Troops, aid workers killed in Somalia

A roadside bomb killed two soldiers in Somalia’s chaotic capital Mogadishu on Thursday, witnesses said, hours after two aid workers were shot dead in an overnight attack in the north of the country.The incidents were the latest in an escalating wave of guerrilla strikes in the lawless Horn of Africa nation blamed on an ousted hardline Islamist movement.

One woman at the scene of Thursday’s blast said a vehicle carrying troops through a northern district of the city was lifted into the air by the powerful explosion.

The troops on another truck in the convoy opened fire, she said.

“I saw two dead soldiers,” said another witness, Halimo Hussein, selling livestock feed at a nearby junction.

It was not immediately clear if the dead troops were from the Somali interim government forces or their Ethiopian military allies.

Four civilians were also wounded in the explosion.

> Records provided:
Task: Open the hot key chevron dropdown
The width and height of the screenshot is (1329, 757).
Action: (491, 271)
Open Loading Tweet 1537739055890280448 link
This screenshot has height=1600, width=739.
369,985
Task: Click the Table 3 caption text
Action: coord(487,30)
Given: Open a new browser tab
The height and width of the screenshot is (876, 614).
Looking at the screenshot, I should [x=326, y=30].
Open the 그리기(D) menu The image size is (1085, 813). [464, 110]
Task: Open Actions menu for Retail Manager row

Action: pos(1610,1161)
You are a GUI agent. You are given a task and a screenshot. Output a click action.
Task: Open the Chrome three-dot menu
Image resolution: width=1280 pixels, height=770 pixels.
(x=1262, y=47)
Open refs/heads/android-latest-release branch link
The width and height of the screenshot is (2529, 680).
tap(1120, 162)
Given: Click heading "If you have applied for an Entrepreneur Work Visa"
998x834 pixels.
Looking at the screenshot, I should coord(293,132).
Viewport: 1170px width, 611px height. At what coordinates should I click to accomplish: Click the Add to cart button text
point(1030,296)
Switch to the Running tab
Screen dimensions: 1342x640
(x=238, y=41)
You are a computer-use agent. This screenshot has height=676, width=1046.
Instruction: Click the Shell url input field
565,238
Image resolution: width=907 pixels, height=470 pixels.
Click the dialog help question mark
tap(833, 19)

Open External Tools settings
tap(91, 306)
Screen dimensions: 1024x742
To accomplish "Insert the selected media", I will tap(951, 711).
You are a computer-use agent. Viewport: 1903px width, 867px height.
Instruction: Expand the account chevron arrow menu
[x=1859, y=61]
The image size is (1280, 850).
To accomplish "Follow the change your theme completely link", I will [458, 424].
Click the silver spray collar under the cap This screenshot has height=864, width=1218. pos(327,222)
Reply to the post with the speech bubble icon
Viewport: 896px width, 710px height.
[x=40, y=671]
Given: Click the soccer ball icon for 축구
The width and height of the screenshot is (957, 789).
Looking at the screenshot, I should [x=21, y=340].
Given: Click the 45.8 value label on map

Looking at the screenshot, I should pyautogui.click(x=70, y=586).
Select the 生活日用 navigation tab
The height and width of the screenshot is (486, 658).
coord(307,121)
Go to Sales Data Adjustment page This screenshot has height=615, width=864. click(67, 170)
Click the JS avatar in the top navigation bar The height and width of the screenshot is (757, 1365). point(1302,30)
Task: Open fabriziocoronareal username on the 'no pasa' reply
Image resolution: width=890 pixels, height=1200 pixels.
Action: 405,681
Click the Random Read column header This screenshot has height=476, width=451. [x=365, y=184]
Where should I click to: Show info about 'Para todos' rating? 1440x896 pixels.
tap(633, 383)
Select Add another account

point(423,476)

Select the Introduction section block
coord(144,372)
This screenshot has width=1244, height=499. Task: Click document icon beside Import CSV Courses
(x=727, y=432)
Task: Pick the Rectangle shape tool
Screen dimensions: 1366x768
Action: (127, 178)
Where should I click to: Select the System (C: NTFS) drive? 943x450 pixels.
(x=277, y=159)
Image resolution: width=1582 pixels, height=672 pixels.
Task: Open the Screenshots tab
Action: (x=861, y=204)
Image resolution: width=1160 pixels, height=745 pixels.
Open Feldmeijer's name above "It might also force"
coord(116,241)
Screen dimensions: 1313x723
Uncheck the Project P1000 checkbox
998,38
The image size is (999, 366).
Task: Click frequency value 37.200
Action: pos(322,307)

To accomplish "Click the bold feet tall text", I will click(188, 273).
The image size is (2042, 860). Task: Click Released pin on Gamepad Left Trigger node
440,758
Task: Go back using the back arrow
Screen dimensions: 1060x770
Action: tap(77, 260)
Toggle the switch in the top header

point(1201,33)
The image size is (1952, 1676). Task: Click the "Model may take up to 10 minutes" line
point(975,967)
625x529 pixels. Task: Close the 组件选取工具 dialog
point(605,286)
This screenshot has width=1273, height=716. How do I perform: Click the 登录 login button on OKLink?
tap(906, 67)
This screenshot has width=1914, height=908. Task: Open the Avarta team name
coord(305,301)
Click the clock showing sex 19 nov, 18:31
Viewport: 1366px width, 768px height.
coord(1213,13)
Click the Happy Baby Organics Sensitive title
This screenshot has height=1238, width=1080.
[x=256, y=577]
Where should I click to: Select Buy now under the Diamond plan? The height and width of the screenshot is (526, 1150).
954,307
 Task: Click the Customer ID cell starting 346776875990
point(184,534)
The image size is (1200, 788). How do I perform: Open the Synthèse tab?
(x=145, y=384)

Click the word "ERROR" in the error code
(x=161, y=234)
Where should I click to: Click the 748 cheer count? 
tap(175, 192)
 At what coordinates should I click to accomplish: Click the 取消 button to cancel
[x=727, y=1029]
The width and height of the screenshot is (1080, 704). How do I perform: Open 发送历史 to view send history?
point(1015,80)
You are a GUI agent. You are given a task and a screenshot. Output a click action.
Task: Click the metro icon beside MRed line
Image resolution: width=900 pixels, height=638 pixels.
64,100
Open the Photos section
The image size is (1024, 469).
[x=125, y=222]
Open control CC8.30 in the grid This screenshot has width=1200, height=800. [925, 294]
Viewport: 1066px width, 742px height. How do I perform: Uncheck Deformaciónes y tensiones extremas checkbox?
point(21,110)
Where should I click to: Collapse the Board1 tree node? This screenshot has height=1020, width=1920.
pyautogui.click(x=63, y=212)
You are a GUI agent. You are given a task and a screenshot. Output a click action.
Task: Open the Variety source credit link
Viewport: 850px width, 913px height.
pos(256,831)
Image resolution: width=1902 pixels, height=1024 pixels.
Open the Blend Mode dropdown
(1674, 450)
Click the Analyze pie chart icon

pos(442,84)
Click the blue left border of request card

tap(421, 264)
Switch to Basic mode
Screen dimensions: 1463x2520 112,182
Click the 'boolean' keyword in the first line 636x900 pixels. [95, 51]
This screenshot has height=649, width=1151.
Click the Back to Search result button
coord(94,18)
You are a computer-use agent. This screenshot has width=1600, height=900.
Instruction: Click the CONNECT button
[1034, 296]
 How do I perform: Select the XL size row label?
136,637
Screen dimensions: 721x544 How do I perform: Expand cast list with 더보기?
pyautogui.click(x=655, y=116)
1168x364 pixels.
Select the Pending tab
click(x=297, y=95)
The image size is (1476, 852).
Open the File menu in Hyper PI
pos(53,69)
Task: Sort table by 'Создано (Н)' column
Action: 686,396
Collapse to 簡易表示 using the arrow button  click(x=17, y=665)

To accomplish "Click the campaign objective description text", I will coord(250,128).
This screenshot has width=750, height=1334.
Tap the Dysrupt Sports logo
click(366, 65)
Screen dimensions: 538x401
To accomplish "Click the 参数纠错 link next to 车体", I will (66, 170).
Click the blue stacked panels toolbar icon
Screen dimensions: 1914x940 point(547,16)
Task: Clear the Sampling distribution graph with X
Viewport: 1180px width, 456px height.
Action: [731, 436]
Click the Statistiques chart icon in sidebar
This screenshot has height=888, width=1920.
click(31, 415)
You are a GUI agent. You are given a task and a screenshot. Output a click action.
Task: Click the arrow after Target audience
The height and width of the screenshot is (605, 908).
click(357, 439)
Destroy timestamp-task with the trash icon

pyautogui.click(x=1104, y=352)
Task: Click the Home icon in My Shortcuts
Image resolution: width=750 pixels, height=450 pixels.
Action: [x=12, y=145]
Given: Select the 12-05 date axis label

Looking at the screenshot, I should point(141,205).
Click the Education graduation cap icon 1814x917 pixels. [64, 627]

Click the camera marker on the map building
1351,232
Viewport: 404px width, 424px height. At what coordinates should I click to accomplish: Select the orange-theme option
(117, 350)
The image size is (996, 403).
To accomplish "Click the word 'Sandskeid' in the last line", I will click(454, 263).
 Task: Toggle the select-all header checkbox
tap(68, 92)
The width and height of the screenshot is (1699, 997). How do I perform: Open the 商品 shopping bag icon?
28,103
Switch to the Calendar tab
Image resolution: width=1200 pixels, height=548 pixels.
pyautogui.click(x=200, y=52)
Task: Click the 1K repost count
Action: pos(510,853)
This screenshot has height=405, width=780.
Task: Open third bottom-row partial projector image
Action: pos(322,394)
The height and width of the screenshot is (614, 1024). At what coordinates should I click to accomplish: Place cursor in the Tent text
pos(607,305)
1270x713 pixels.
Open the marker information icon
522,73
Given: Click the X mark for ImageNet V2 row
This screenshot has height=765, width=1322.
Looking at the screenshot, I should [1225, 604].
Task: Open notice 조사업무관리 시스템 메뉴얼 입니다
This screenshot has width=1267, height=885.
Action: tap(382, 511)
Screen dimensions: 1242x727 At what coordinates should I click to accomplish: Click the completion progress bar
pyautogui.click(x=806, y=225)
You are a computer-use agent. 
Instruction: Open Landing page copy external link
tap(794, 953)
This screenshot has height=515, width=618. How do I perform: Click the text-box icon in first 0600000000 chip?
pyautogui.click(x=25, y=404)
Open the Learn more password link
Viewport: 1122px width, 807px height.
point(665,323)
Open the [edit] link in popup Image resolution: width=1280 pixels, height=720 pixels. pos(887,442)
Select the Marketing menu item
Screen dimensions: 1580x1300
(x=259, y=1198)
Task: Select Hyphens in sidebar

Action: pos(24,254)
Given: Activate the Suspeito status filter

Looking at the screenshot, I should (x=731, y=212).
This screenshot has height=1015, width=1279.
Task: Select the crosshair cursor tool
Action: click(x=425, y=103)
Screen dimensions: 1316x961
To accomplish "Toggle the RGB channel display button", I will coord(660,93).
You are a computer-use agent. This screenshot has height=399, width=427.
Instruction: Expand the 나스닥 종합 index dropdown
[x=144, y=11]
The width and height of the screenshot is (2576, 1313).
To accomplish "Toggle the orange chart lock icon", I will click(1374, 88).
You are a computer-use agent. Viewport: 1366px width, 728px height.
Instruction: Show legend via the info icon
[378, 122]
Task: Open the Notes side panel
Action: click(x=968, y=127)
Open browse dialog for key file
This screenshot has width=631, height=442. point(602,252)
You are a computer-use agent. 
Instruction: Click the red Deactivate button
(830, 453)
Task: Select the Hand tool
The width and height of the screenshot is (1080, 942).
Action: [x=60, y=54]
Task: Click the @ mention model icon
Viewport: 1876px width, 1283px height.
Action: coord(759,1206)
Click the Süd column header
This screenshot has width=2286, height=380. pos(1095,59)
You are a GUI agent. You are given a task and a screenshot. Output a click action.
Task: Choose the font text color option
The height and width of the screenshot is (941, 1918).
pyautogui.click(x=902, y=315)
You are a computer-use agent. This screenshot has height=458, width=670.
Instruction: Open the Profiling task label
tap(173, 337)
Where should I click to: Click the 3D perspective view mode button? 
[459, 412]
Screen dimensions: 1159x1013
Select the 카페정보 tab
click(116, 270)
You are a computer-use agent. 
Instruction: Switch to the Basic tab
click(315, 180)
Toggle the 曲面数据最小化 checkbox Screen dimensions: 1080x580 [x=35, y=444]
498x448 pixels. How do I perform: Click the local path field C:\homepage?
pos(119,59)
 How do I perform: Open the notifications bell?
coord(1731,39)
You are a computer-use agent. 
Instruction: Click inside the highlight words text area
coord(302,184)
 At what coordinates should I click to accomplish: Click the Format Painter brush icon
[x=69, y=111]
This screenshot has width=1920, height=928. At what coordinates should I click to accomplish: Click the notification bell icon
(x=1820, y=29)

> Explore the material:
1 – Answer these questions from the news report on Somalia:
(a) Where were the two aid workers shot dead?
(b) What was Halimo Hussein doing near the junction?
(c) How many civilians were wounded in the explosion?
2 – Extend the news report on the Somalia attacks from its last sentence.
The records were drawn from a different source than the news report.

> Answers for this exercise:
1 –
(a) In an overnight attack in the north of the country.
(b) Selling livestock feed.
(c) Four.

2 –
Separately, two Somalis working for the California-based International Medical Corps relief agency were killed late Wednesday in the central town of El-Berde.

A colleague, who asked not to be named, identified the victims as Mohammad Muse Ali, the agency’s local head in El-Berde, and his driver.

“Mohammad was shot dead last night by unknown gunmen,” he said.

“His driver was also killed. Mohammad was a medical doctor by profession. We don’t know why he was targeted.” Resident Adan Hussein confirmed the deaths.

“This is the first attack on aid workers here. It’s worrying us,” he said.

Ethiopia slows withdrawal

The interim government —the 14th attempt to set up central rule in Somalia since the 1991 fall of a military dictator — is struggling to impose its authority.

On Thursday, the UN refugee agency UNHCR said more than 3,500 people fled Mogadishu in June amid escalating violence.

Meanwhile, only 123,000 of an estimated 401,000 civilians who fled heavy fighting in the city between February and May have returned, it said in a statement.

In another major displacement, it said, some 10,000 people have fled fighting between rival clans in and around the southern port of Kismayu.

In Ethiopia, Prime Minister Meles Zenawi said the activity of “terrorists” in Somalia — whom he accused rival Eritrea of backing — had forced him to revise his military exit strategy.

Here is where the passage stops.